Social spending programs in the Middle East are still lagging behind the EM average

Social spending programs in the Middle East and Central Asia are still lagging behind the EM average, despite making “notable progress in recent decades,” which is undermining the region’s human development outcomes, according to an IMF report (pdf). While emerging markets spend an average of 14% of GDP on social support programs, Middle Eastern and Central Asian governments earmark only 10.4% of GDP for the same purpose. This disparity is more concerning when looking at the outcomes from these spending initiatives; it appears that emerging markets are not only spending more, but that their spending has greater efficiency. “Increasing the efficiency of spending in the region to the global frontier could — without any increase in outlays — eliminate one-third of the [human development index] gap,” the report says.

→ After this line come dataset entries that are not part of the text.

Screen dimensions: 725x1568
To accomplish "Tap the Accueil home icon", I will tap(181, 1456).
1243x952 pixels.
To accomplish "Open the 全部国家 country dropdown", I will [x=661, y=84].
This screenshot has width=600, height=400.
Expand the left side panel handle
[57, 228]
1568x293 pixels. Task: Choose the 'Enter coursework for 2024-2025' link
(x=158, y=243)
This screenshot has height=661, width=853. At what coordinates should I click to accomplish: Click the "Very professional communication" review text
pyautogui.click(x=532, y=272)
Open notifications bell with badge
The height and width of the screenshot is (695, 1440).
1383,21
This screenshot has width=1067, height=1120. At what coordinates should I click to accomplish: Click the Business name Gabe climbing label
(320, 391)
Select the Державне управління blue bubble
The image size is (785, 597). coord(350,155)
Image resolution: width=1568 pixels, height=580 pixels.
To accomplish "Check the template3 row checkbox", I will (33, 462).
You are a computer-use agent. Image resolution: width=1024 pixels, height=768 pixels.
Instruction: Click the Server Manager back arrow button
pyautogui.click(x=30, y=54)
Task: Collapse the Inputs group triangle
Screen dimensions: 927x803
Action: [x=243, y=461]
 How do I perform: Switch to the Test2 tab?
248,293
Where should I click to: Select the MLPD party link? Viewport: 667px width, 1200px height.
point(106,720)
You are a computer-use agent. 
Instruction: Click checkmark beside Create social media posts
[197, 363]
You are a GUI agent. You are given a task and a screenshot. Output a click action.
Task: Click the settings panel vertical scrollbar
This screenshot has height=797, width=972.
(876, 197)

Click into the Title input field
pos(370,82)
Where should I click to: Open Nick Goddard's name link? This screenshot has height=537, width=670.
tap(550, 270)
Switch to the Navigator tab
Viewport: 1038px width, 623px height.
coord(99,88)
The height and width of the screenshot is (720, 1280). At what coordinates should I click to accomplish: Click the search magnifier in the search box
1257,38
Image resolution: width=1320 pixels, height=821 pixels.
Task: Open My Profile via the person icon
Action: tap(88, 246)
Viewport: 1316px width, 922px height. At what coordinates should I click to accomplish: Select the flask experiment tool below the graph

Egypt is among the countries that got props for shoring up its social safety net before the pandemic broke out. While the report does not dive into the details of Egypt’s social spending outlays (and specifically excludes subsidies from its calculations) the Sisi administration has been prioritizing social spending and rolling out programs, such as the Takaful and Karama cash subsidy program — which was introduced in 2015. The report also gives Egypt, Pakistan, and Mauritania brownie points for introducing financial support targeting vulnerable women, saying that continued support for vulnerable groups must be a key priority for governments’ covid-19 response packages.
Egypt’s FY2020-2021 budget shows state spending rising 9% y-o-y, with increases of up to 70% on essential services like education and low income housing. The constitution already requires the country’s budget to have 7% of GDP allocated on education and 3% on healthcare so maybe “boosting the efficiency of spending,” as the report suggests, could help bolster the efficacy of their outcomes.